Lekskul Apatsa, Tangtammaruk Phantaraporn, Wuthisiri Wadakarn
Department of Ophthalmology, Ramathibodi Hospital, Mahidol University, Bangkok, 10400, Thailand.
Metta Pracharak Hospital, Nakhon Pathom, 73210, Thailand.
Clin Ophthalmol. 2021 Sep 11;15:3833-3839. doi: 10.2147/OPTH.S333377. eCollection 2021.
To identify the outcome of one-to-four muscle surgery by intraoperative relaxed muscle positioning with adjustable suture technique for the treatment of thyroid eye disease.

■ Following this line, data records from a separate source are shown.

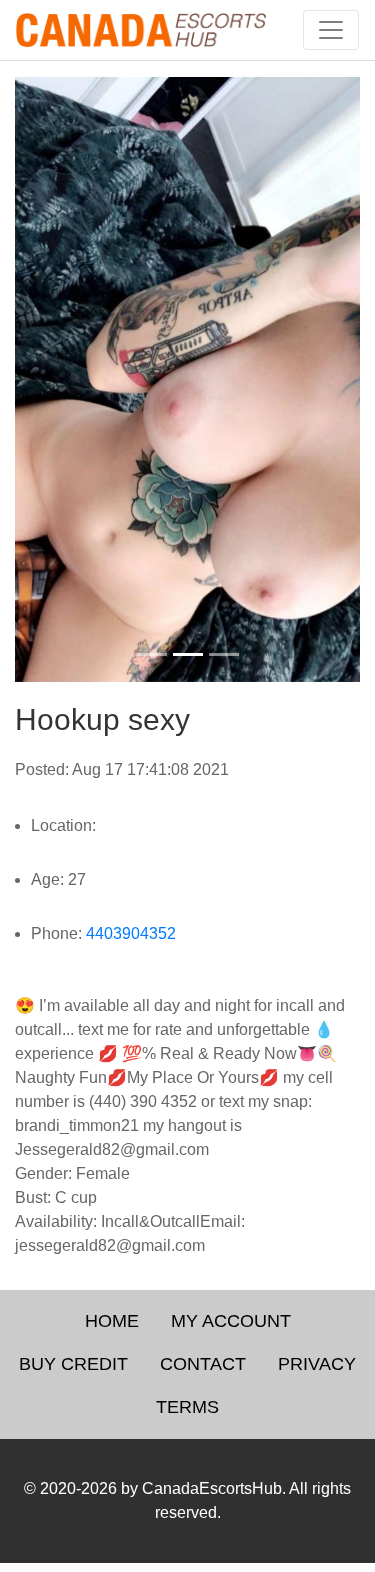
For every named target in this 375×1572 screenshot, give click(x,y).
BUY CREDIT (73, 1364)
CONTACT (203, 1364)
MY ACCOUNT (231, 1321)
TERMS (187, 1407)
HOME (112, 1321)
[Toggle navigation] (331, 30)
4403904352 (131, 933)
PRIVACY (317, 1364)
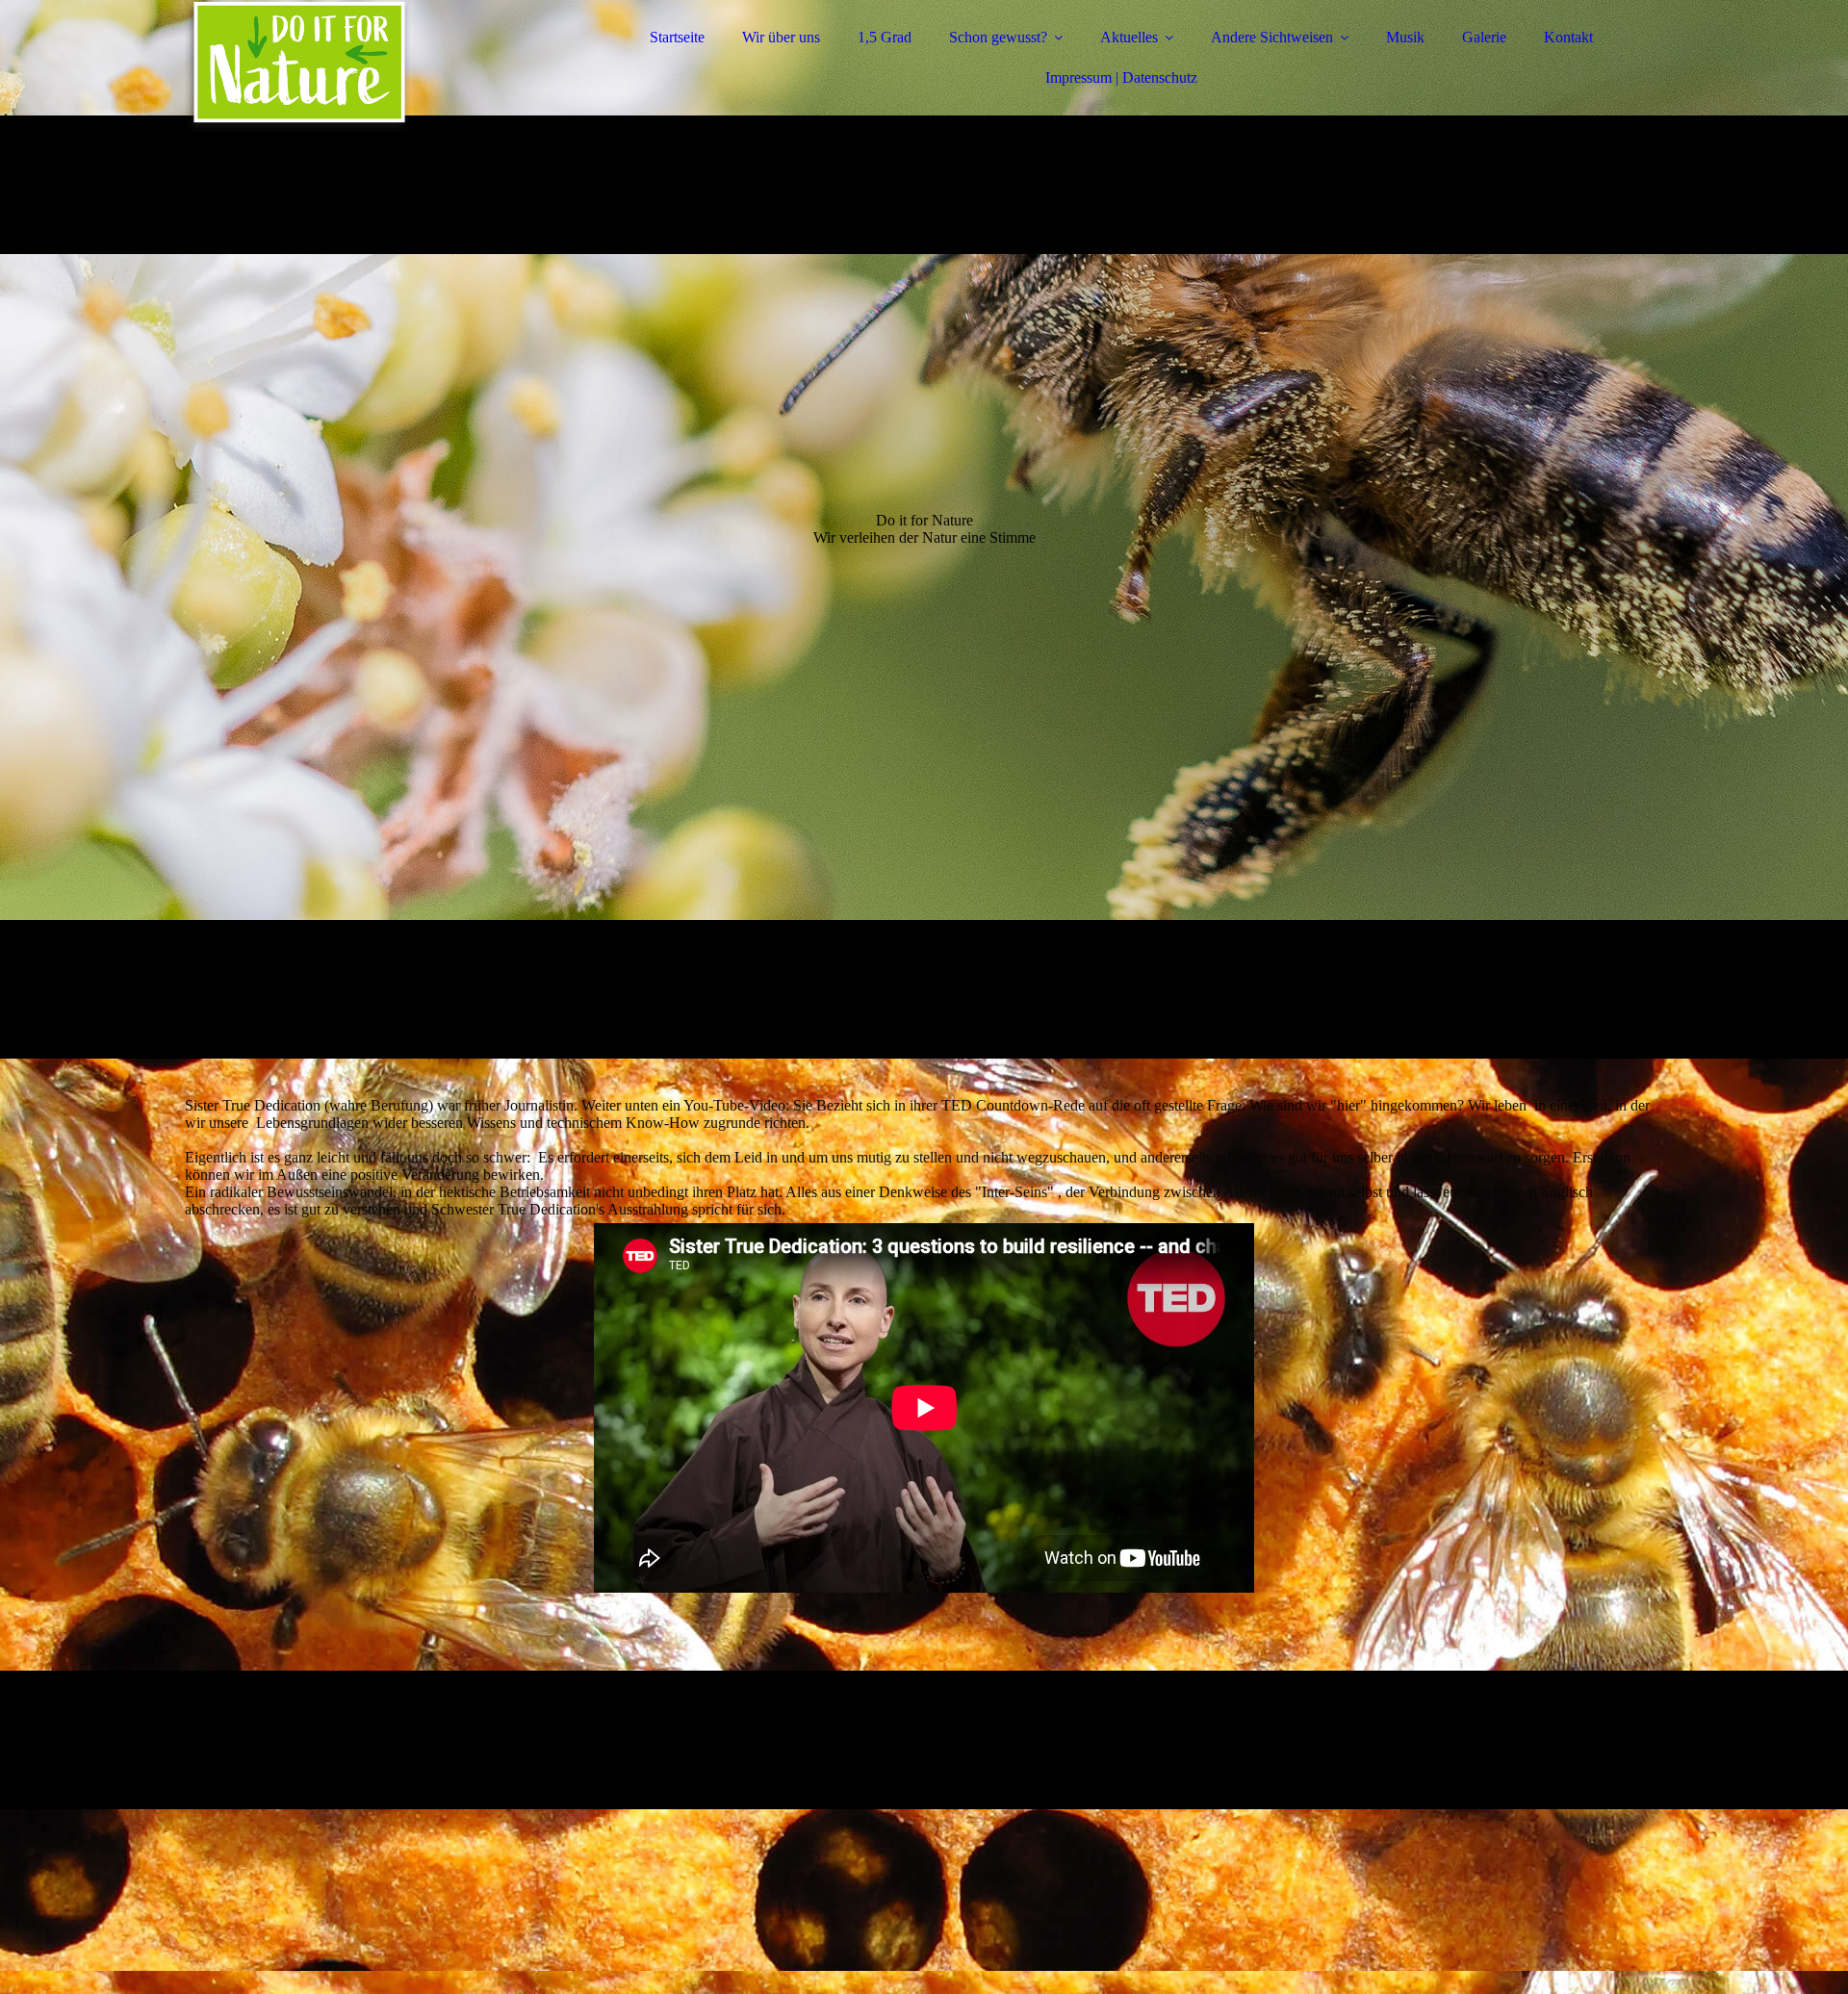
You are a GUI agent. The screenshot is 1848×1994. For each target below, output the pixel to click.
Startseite (677, 37)
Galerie (1484, 37)
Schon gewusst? (998, 37)
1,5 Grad (884, 37)
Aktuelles (1129, 37)
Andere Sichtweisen (1272, 37)
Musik (1405, 37)
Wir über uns (781, 37)
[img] (353, 67)
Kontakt (1568, 37)
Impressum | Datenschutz (1121, 77)
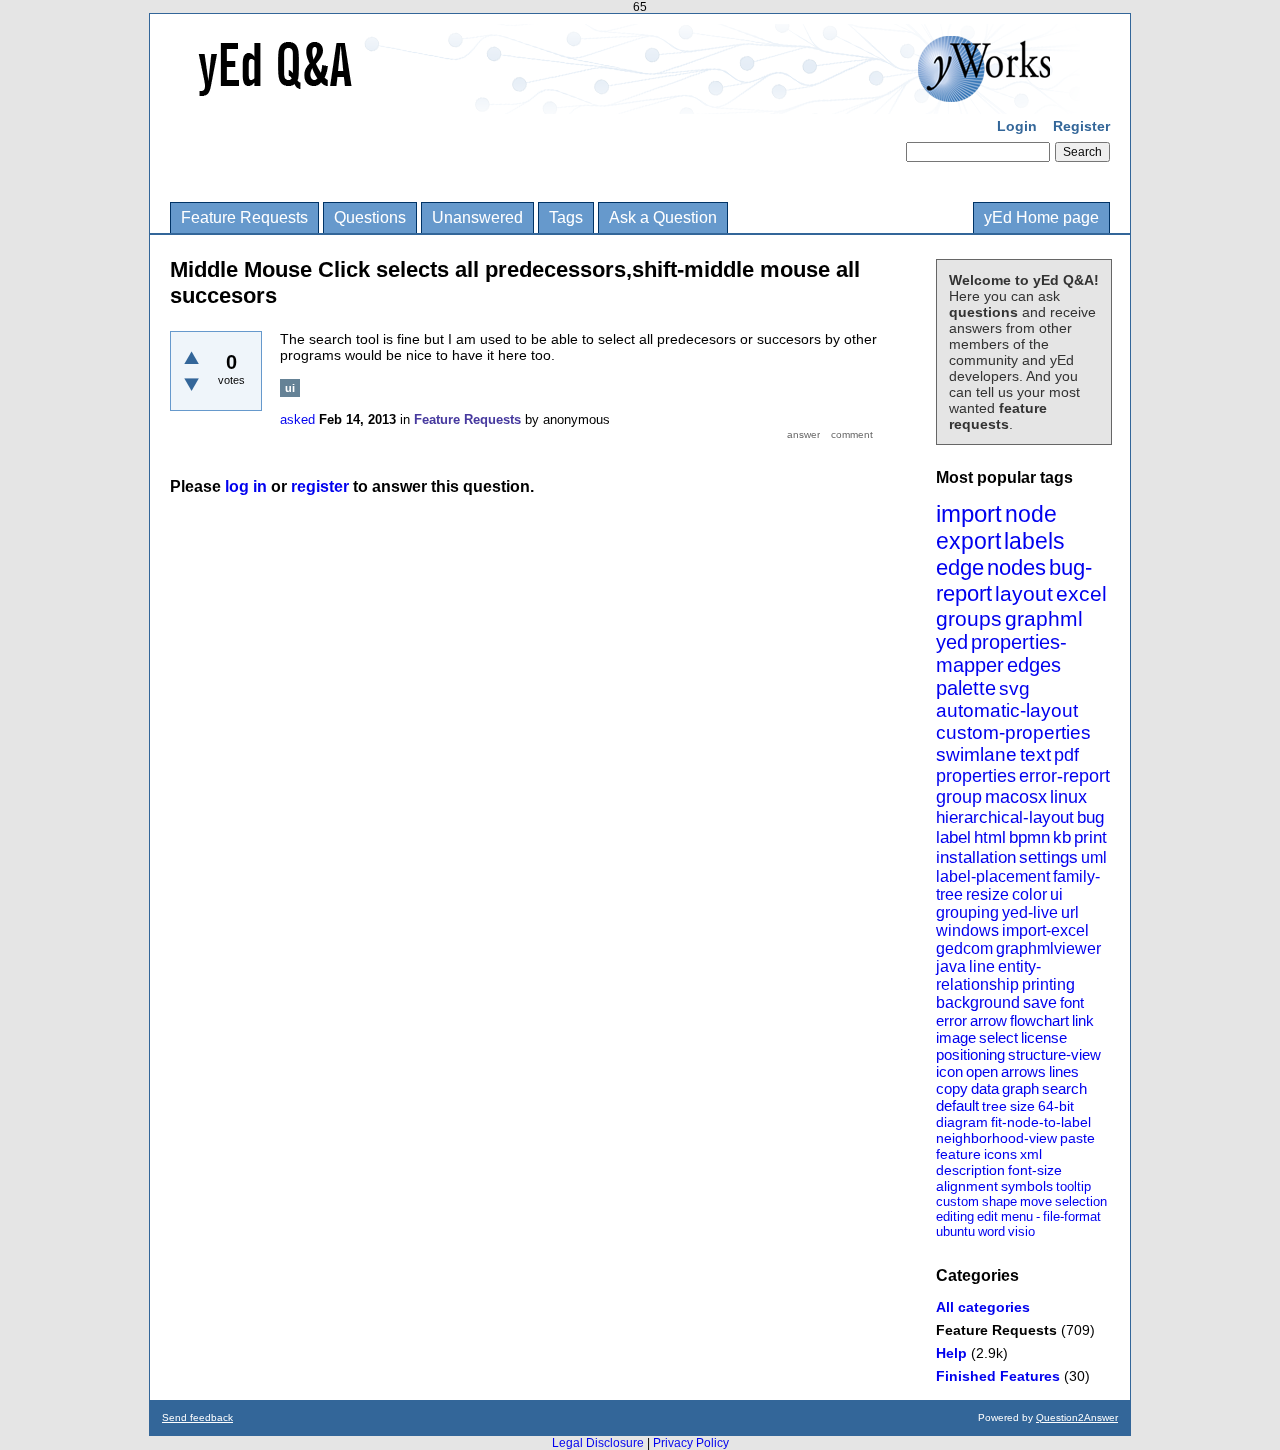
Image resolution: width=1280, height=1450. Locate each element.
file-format (1072, 1216)
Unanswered (477, 217)
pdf (1066, 755)
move (1036, 1201)
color (1029, 894)
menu (1017, 1216)
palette (966, 688)
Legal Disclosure (598, 1443)
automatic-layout (1007, 710)
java (951, 966)
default (957, 1105)
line (982, 966)
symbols (1027, 1186)
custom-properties (1013, 732)
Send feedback (197, 1417)
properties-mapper (1001, 653)
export (968, 541)
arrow (988, 1020)
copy (952, 1088)
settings (1048, 857)
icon (949, 1071)
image (956, 1037)
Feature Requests (244, 217)
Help (951, 1353)
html (990, 837)
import (969, 513)
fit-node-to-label (1041, 1122)
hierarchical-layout (1005, 817)
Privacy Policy (691, 1443)
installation (976, 857)
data (985, 1088)
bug (1090, 817)
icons (1000, 1154)
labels (1034, 541)
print (1090, 837)
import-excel (1045, 930)
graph (1020, 1088)
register (320, 486)
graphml (1044, 618)
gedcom (964, 948)
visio (1021, 1231)
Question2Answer (1077, 1417)
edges (1034, 665)
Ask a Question (663, 217)
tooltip (1073, 1186)
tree (994, 1106)
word (991, 1231)
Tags (566, 217)
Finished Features (998, 1376)
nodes (1016, 567)
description (970, 1170)
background (978, 1002)
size (1022, 1106)
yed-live (1030, 912)
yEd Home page (1041, 217)
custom (957, 1201)
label (953, 837)
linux (1068, 797)
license (1044, 1037)
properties (976, 776)
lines (1064, 1071)
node (1031, 514)
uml (1094, 857)
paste (1077, 1138)
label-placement (993, 876)
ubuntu (955, 1231)
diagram (962, 1122)
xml (1031, 1154)
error (951, 1020)
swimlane (976, 754)
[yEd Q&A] (625, 100)
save (1040, 1002)
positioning (970, 1054)
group (959, 797)
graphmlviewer (1048, 948)
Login (1017, 126)
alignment (967, 1186)
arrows (1023, 1071)
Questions (370, 217)
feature (958, 1154)
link (1083, 1020)
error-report (1064, 776)
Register (1081, 126)
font (1072, 1002)
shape (999, 1201)
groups (969, 618)
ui (1056, 894)
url (1070, 912)
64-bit (1056, 1106)
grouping (967, 912)
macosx (1016, 797)
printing (1048, 984)
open (982, 1071)
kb (1062, 837)
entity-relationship (988, 975)
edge (960, 567)
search (1064, 1088)
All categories (983, 1307)
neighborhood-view (996, 1138)
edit (987, 1216)
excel (1081, 593)
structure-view (1054, 1054)
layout (1024, 593)
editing (955, 1216)
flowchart (1039, 1020)
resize (987, 894)
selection (1081, 1201)
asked (297, 419)
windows (967, 930)
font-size (1035, 1170)
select (998, 1037)
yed (952, 642)
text (1035, 754)
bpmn (1029, 837)
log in (246, 486)
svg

Ninety patients diagnosed with thyroid eye disease who underwent intraoperative relaxed muscle positioning with adjustable suture technique at Ramathibodi Hospital from January 1, 2015 through December 31, 2020 were included in this retrospective study. The patient demographic data were evaluated. Pre- and post-operative ocular alignment and diplopia status were measured after a follow-up period of at least 6 months. Successful outcomes were categorized into two parts: motor outcome and sensory outcome. Successful motor outcome was defined as vertical deviation equal to 4 prism diopters or less and horizontal deviation equal to 10 prism diopters or less in primary position. Successful sensory outcome was defined as the absence of diplopia in primary position.
Ninety patients were included in this study, and the mean age of strabismic surgery was 56.6 ± 10.1 years old. Thirty-nine patients had a history of orbital decompression surgery. Mean follow-up time was 33.7 ± 11.8 months. The success of motor and sensory outcomes exhibited a decrease from one-to-four muscle surgery. Motor success decreased from one-muscle to four-muscle surgery (84.62%, 81.58%, 75.00%, and 64.29%) and sensory success similarly decreased (84.62%, 84.21%, 75.00%, and 78.57%). However, the comparative outcomes of motor success and sensory success were not statistically different among groups ( = 0.58 and 0.84). Lower lid retractions were found in 12 patients (13.33%).
Intraoperative relaxed muscle positioning technique might be a successful option for the correction of thyroid eye disease-associated strabismus. This technique may be done with one-to-four muscle surgery, which yields success in both motor and sensory outcomes.
通过术中使用可调节缝线技术进行松弛肌肉定位,确定一至四条肌肉手术治疗甲状腺眼病的效果。
本回顾性研究纳入了2015年1月1日至2020年12月31日在拉玛蒂博迪医院接受术中使用可调节缝线技术进行松弛肌肉定位的90例诊断为甲状腺眼病的患者。评估患者的人口统计学数据。在至少6个月的随访期后测量术前和术后的眼位对齐和复视状态。成功的结果分为两部分:运动结果和感觉结果。成功的运动结果定义为在第一眼位时垂直斜视度等于或小于4棱镜度,水平斜视度等于或小于10棱镜度。成功的感觉结果定义为在第一眼位时无复视。
本研究纳入90例患者,斜视手术的平均年龄为56.6±10.1岁。其中39例患者有眼眶减压手术史。平均随访时间为33.7±11.8个月。运动和感觉结果的成功率从一肌肉手术到四肌肉手术呈下降趋势。运动成功率从单肌肉手术到四肌肉手术依次为(84.62%、81.58%、75.00%和64.29%),感觉成功率也类似下降(84.62%、84.21%、75.00%和78.57%)。然而,各手术组间运动成功率和感觉成功率的比较结果无统计学差异(P=0.58和0.84)。12例患者(13.33%)出现下睑退缩。
术中松弛肌肉定位技术可能是矫正甲状腺眼病相关斜视的一种成功选择。该技术可用于一至四条肌肉手术,在运动和感觉结果方面均取得成功。